Occhi
Da qualche anno il mio lavoro è occasione quotidiana per comprendere, nel profondo, i valori che fanno della Croce Verde un patrimonio comune; per condividere tempo ed impegno con colleghi fenomenali e volontari meravigliosi e per incontrare decine e decine di persone ogni giorno, per le quali fai di tutto per poter dar loro una risposta, un servizio, un sostegno od una semplice informazione.In questo ambito, in questa fase così particolare che siamo costretti ad affrontare da qualche anno, negli incontri che si susseguono, ciò che colpiscono sono gli occhi. Occhi che parlano a sostegno delle parole che escono da bocche nascoste dietro alle mascherine. Occhi che trasmettono sensazioni emotive, illuminati da storie, pervasi spesso dalla fatica e dal dolore. Occhi a cui non puoi sfuggire e nei quali, in qualche modo, devi entrare e a volte perderti.In questa galleria di occhi, giorni orsono, me ne sono presentati due che mi hanno particolarmente colpito.
Appartenevano (appartengono) ad un signore anziano, simpatico, sveglio. Più lo guardavo e più cresceva quella sensazione che proviamo quando ci confrontiamo con una certa impalpabile familiarità. Ma è stato nel momento in cui ho chiesto nome e cognome che tutte le tessere del puzzle sono andate al loro posto: Mario Bonetti, nato a Viareggio. Mario Bonetti, fratello di Umberto, che il 7 maggio compirà 102 anni. Un fenomeno, ultimo di quattro fratelli: Uberto appunto, nato il 31 gennaio 1909, Bianca, moglie di Giovanni Menghino Lazzerini, deceduta a 89 anni e Giulio che è vissuto fino ai 99 anni. Mario che nel 1943, all’età di 23 anni, era radiotelegrafista a bordo del cacciatorpediniere Gioberti, colpito dai siluri e affondato al largo di Punta Mesco. Dei 200 uomini a bordo, metà furono i dispersi in mare. Lui si salvò e, finita la guerra, entrò in comune come geometra per rimanerci fino alla pensione.
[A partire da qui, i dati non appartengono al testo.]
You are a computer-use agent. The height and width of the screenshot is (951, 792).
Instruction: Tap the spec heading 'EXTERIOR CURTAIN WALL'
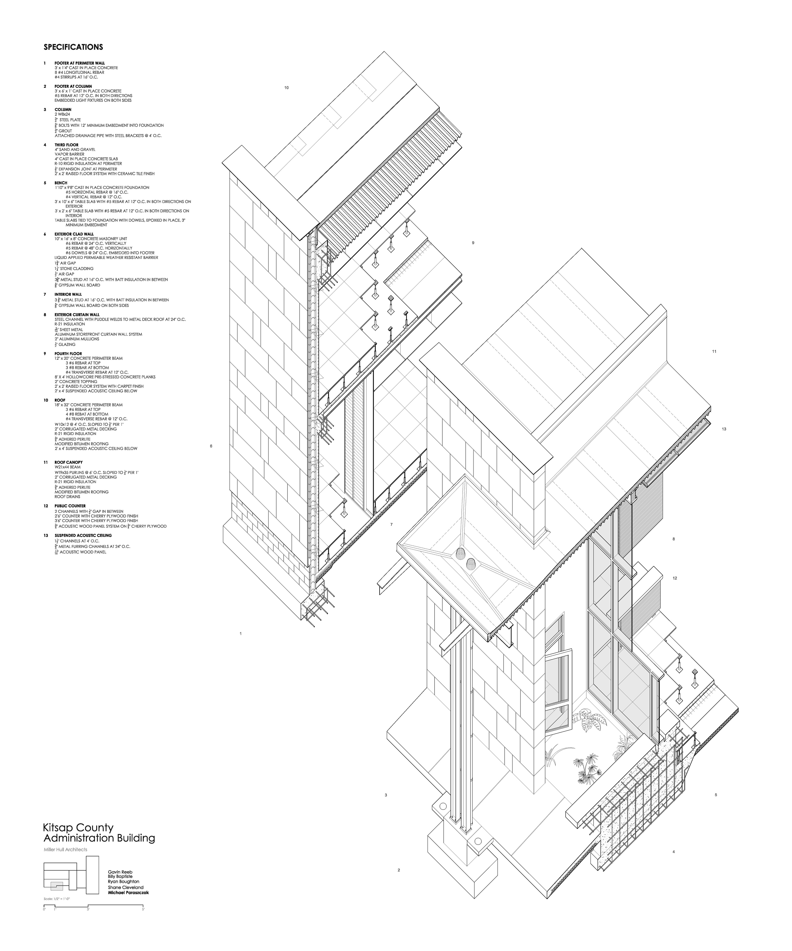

Guardando i suoi occhi ho pensato a tutto ciò che avevano visto; al fianco del fratello, per le vie e le piazze della nostra città, incontrando chissà quali personaggi e mi sono detto come sarebbe bello che i nostri occhi potessero trasformarsi in “Proiettori all’incontrario”, capaci di recuperare e diffondere scene dei film delle nostre vite.Anche per questo, prima che Mario se ne andasse, mi sono permesso di fargli una domanda: “Anche Lei – ho chiesto – ha uno spirito artistico?”. Mi ha ascoltato attentamente, mi ha guardato intensamente (ecco di nuovo quegli occhi…) e, accompagnando i gesti con un mezzo sorrisetto che ho immaginato stamparsi sul suo volto, ha tirato fuori dalla tasca un portafoglio da cui, tra chissà quali altri ricordi, ha fatto uscire una foto spiegazzata e, mostrandola, ha detto: “Mi diverto a fare delle cosette. Ora, ad esempio, sto finendo questa cosa qua… “ e mi ha mostrato l’immagine che pubblico. Una meraviglia, con le navi che – ha aggiunto – si muovono attorno al faro… e lo ha precisato come se fosse la cosa più normale del mondo. Applausi!
PS – I genitori di Mario erano Pietro Bonetti ed Emilia Giannessi, sorella di Umberto, proprio uno dei fondatori della Croce Verde.